To get group-level and customer-level performance reports and a detailed position of debt collection, you have to drill down from the ratios. Use a customer statement that shows both the receivable turnover in days and the customer’s actual payment performance.
- Gateway of Tally > Ratio Analysis > Recv. Turnover in days. If your company has groups, you can see the Group Payment Performance screen.
- Drill down from the required group. You can view the party ledgers under the selected group.
- Drill down from the required party ledger. You can view the performance of the party in the Ledger Payment Performance screen.
- Press Enter for more details of the selected party.
The Ledger Payment Performance statement displays the receivable turnover in days.
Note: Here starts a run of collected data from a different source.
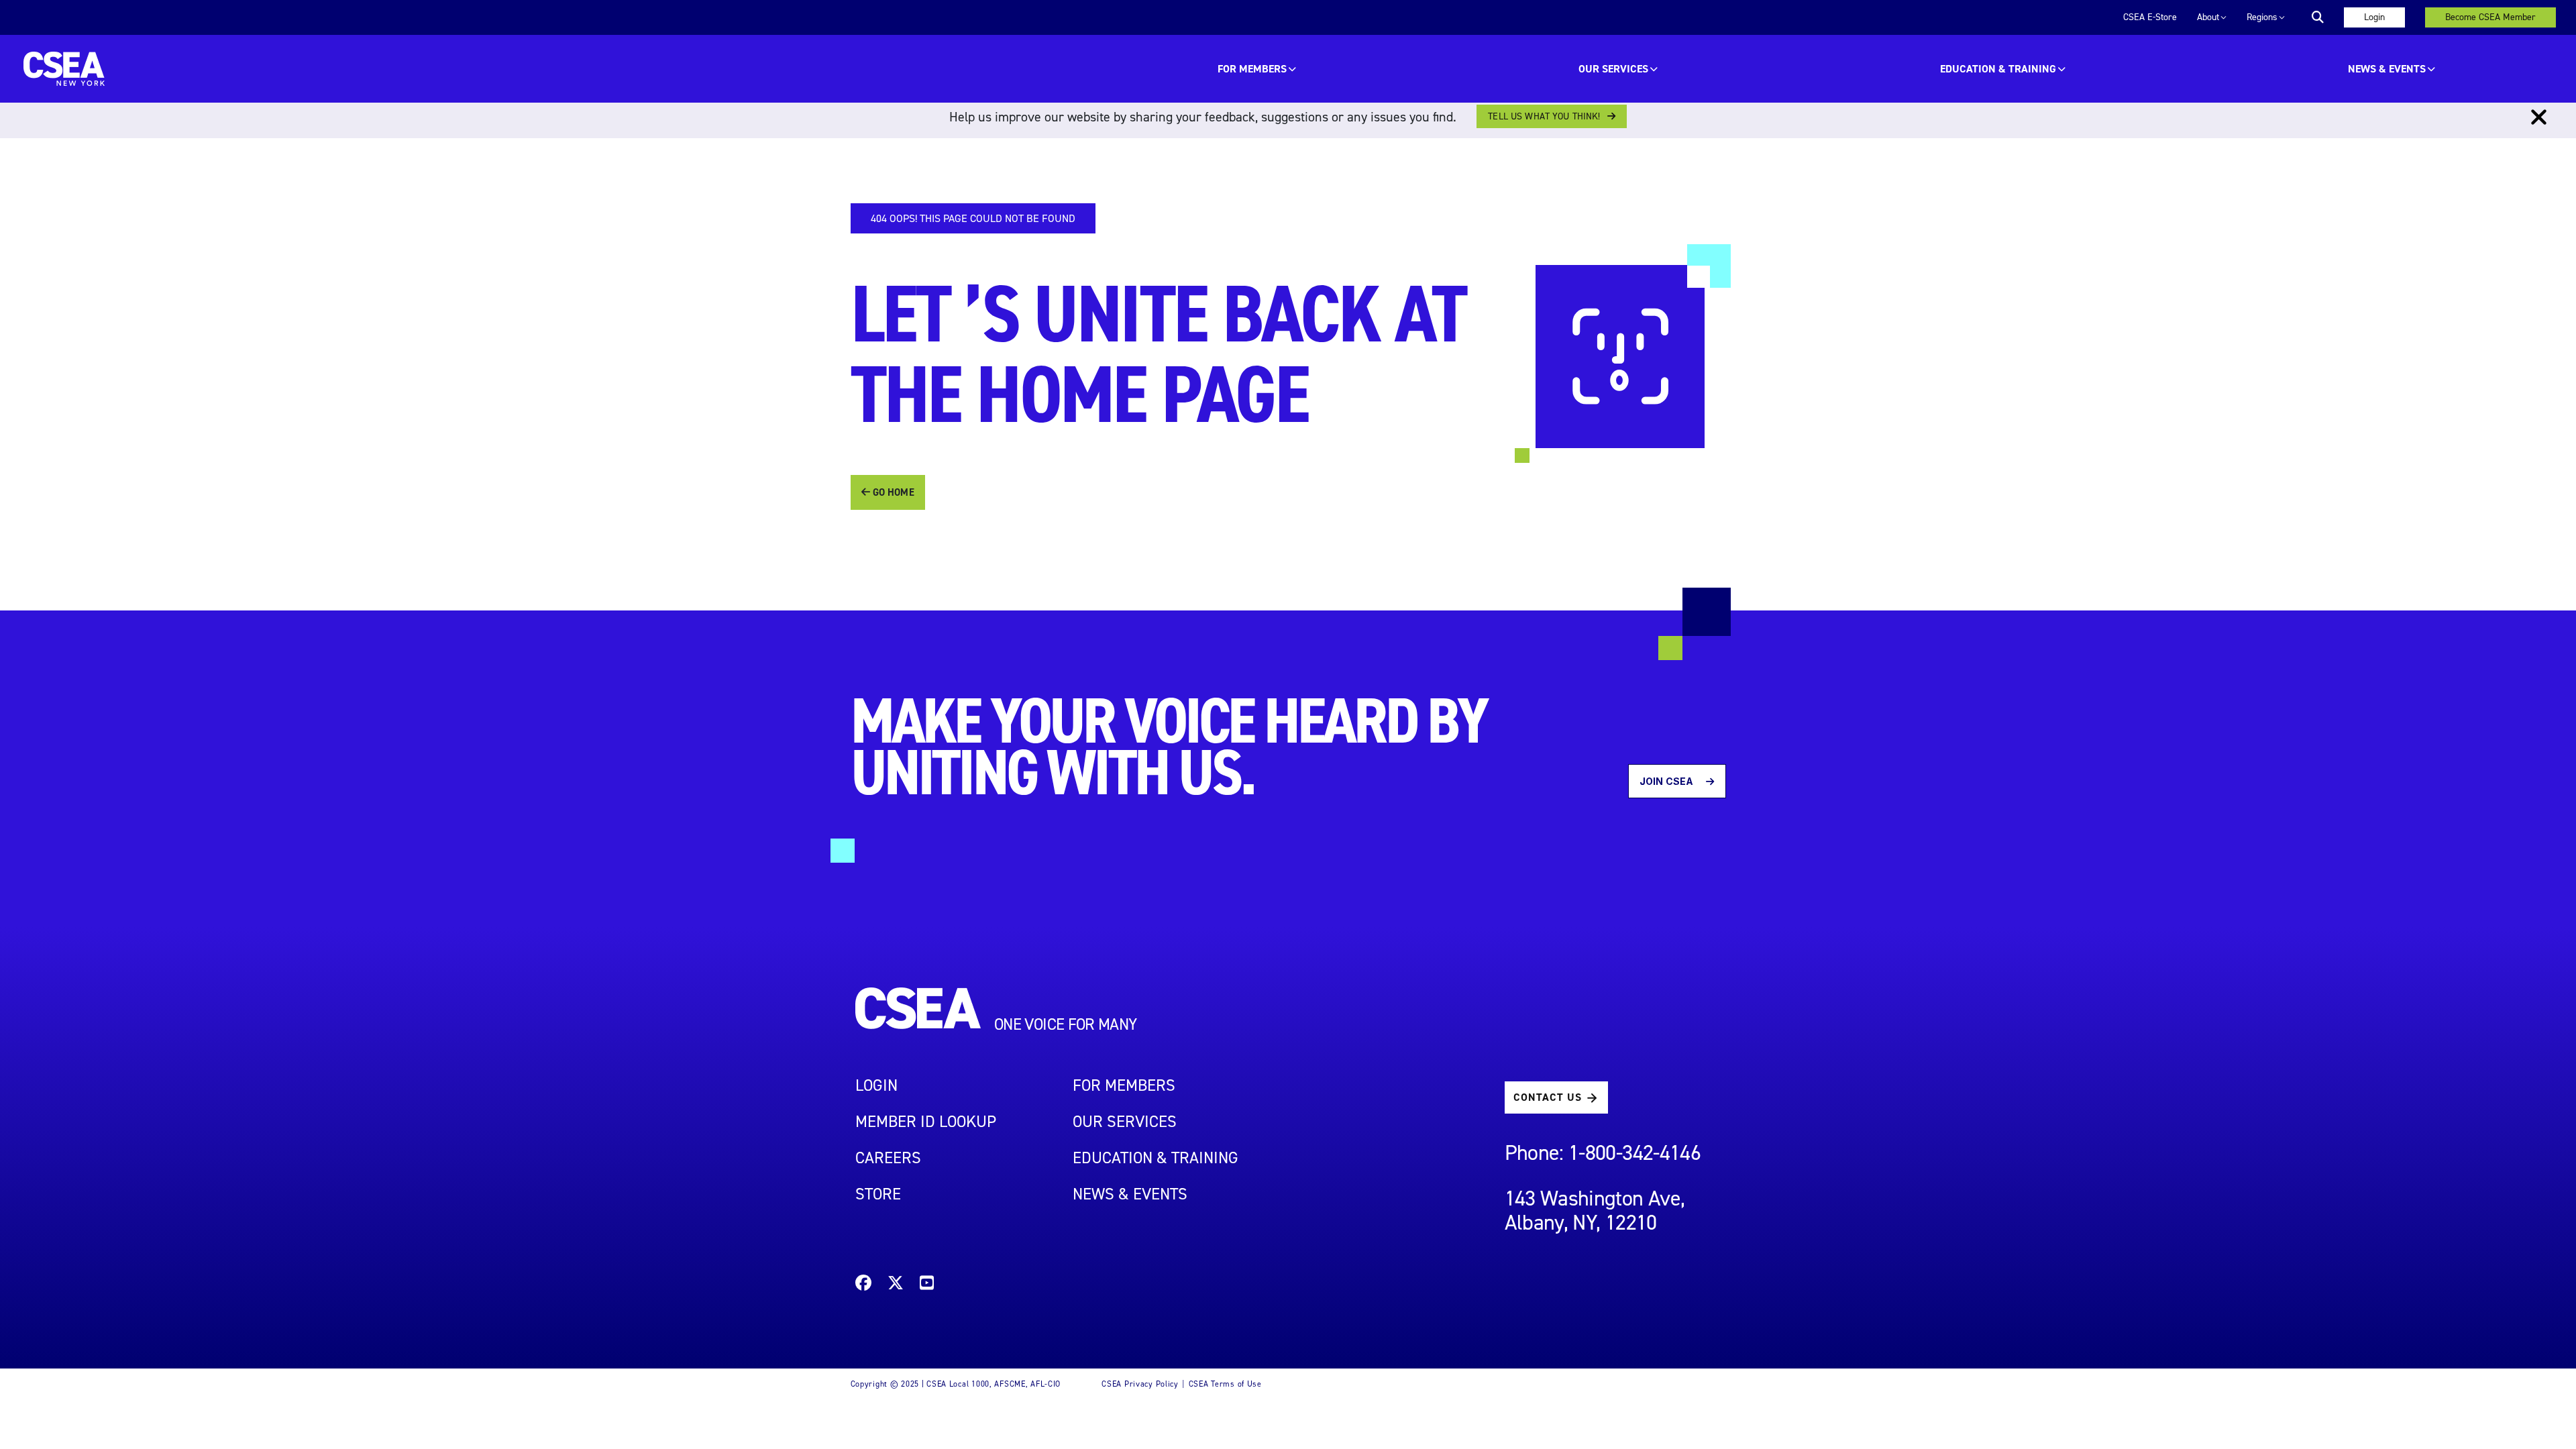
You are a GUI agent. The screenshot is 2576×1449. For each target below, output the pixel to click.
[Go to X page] (896, 1285)
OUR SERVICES (1613, 69)
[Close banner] (2539, 117)
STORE (878, 1194)
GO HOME (892, 492)
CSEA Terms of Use (1225, 1384)
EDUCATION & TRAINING (1998, 69)
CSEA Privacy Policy (1140, 1384)
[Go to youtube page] (927, 1285)
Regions (2262, 17)
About (2208, 17)
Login (2374, 17)
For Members (1252, 69)
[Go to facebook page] (863, 1285)
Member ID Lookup (925, 1121)
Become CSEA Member (2490, 17)
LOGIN (876, 1085)
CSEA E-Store (2150, 17)
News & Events (2387, 69)
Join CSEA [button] (1667, 781)
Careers (888, 1158)
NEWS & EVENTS (1130, 1194)
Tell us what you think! (1544, 116)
This is the balance outstanding in relation to the total sales made, multiplied by the total number of days in the period. This ratio should be used in combination with the Average Performance of actual payments and the payment history of the customer to assess how long they might take to pay the outstanding balance.
The actual payment history is given in the table for each invoice that was paid by the customer. It shows when the invoice was paid, how long it was due, and what was the delay in payment. The customer’s average performance is shown at the bottom of the screen.